Produce word for word the lines of the data below running from the one that has "Task: Open the" to the one that has "1430x721 pixels.", inclusive, and no others.

> Records shown
▼▼▼
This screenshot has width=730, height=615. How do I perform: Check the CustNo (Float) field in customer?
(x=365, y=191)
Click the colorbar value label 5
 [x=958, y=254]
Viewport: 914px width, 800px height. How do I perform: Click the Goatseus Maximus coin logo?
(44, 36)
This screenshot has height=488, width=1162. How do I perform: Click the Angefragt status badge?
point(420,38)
▲▲▲
▼▼▼
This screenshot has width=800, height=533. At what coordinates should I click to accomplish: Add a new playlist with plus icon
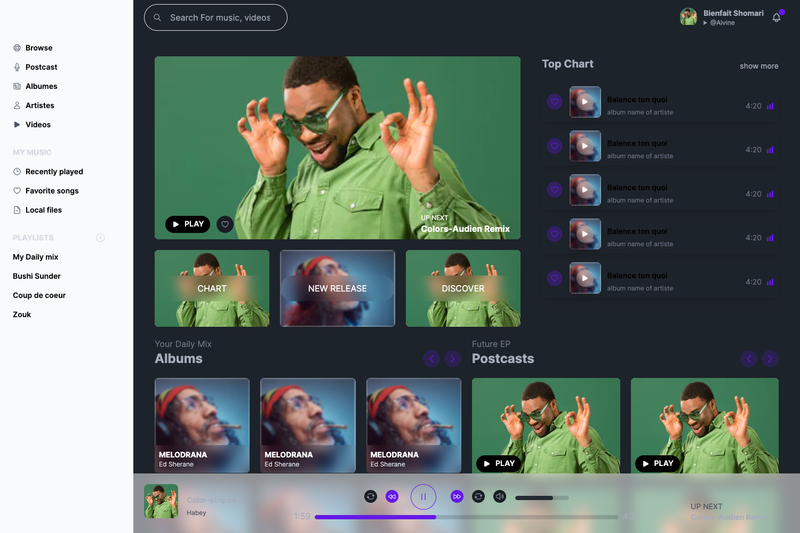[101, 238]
▲▲▲
▼▼▼
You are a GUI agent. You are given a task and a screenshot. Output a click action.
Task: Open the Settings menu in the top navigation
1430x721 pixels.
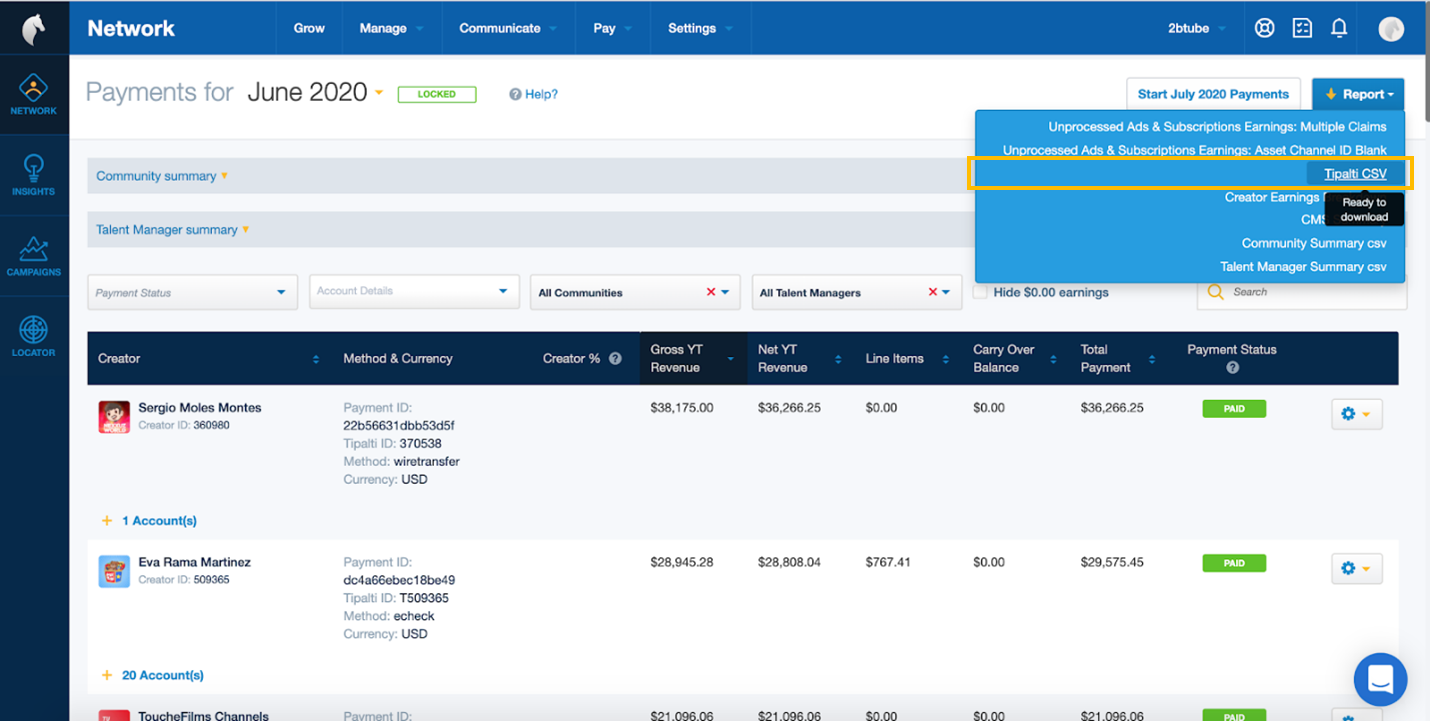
▲▲▲
> Written solution
Task: Open the Settings menu in the top navigation
1430x721 pixels.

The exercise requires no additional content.